A skipped state means the primary work did not need to rerun. It may still perform resume validation or repair.

Current examples:

- resumed `preflight` skips full preflight but re-detects GPU and revalidates CDI/sandbox GPU configuration;
- resumed `provider_selection` skips interactive selection but hydrates credentials and may repair the Ollama systemd loopback override for `ollama-local`;
- resumed `gateway`, `sandbox`, and `policies` inspect live state before deciding whether reuse is safe.

If a skipped state performs repair, emit `state.repair.started` / `state.repair.completed` / `state.repair.failed` so diagnostics and hooks can distinguish fast-path skip from skip-plus-repair.

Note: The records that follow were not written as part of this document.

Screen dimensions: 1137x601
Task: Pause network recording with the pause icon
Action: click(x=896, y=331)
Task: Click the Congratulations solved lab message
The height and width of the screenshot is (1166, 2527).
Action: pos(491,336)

### 5. Persist stable intent, recompute runtime topology

Do not persist environment-derived topology decisions as durable FSM context.

Persist stable intent:

- provider,
- model,
- sandbox name,
- selected channels,
- policy presets,
- credential env var names.

Recompute live topology on every fresh/resume run:

- WSL vs non-WSL behavior,
- Docker Desktop vs native/rootless Docker reachability,
- whether the sandbox needs the Ollama auth proxy,
- whether host systemd overrides need repair,
- gateway and sandbox live health.

## PR group details

### PR 1 — FSM vocabulary and transition types

Add:

- `src/lib/onboard/machine/types.ts`
- `src/lib/onboard/machine/transitions.ts`
- transition tests

No behavior change.

### PR 2 — Structured event emission around current session mutations

Wrap or augment:

- `markStepStarted(...)`
- `markStepComplete(...)`
- `markStepSkipped(...)`
- `markStepFailed(...)`
- `completeSession(...)`

Emit redacted events. Avoid persistent full event logs by default.

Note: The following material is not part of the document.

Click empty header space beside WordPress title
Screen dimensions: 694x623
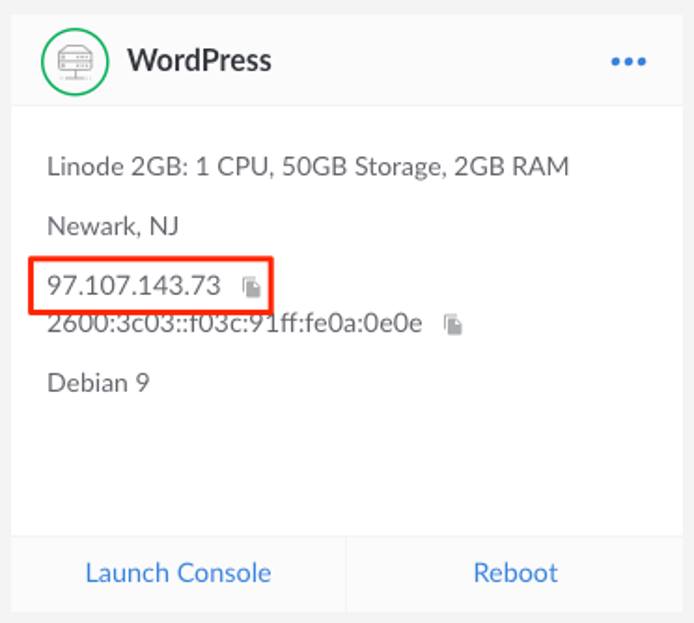pos(440,62)
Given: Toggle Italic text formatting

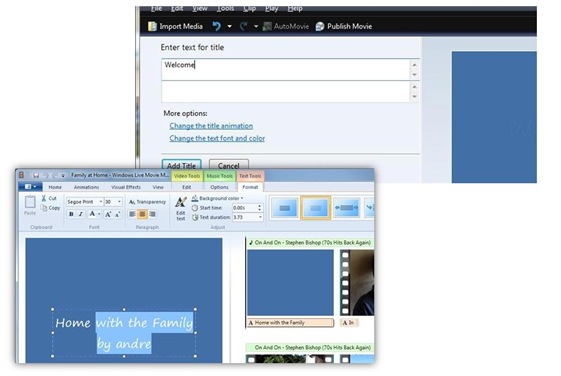Looking at the screenshot, I should 81,214.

### PR 3 — Session machine snapshot

Add a compact machine snapshot to the session, e.g.:

```ts
export interface OnboardMachineSnapshot {
  version: 1;
  state: OnboardMachineState;
  stateEnteredAt: string | null;
  revision: number;
}
```

Normalize old sessions without requiring users to delete state.

### PR 4 — `OnboardRuntime`

Runtime owns:

- transition validation,
- session persistence,
- safe context updates,
- failure handling,
- redaction,
- event emission,
- future hook dispatch.

Prefer async methods from the start so hook support does not require a second API migration.

### PR 5 — Route existing step-boundary helpers through runtime

Keep the current flow mostly intact, but make step boundaries go through the runtime.

Existing `startRecordedStep(...)` can remain as compatibility glue during this PR.

### PR 6 — Observe-only hook API

Add hook support such as:

```ts
export interface OnboardHook {
  onEvent?(event: OnboardEvent): Promise<void> | void;
}
```

Hook failures should warn and emit `hook.failed`, but should not fail onboarding by default.

First external sink should be JSONL, not arbitrary executable hooks.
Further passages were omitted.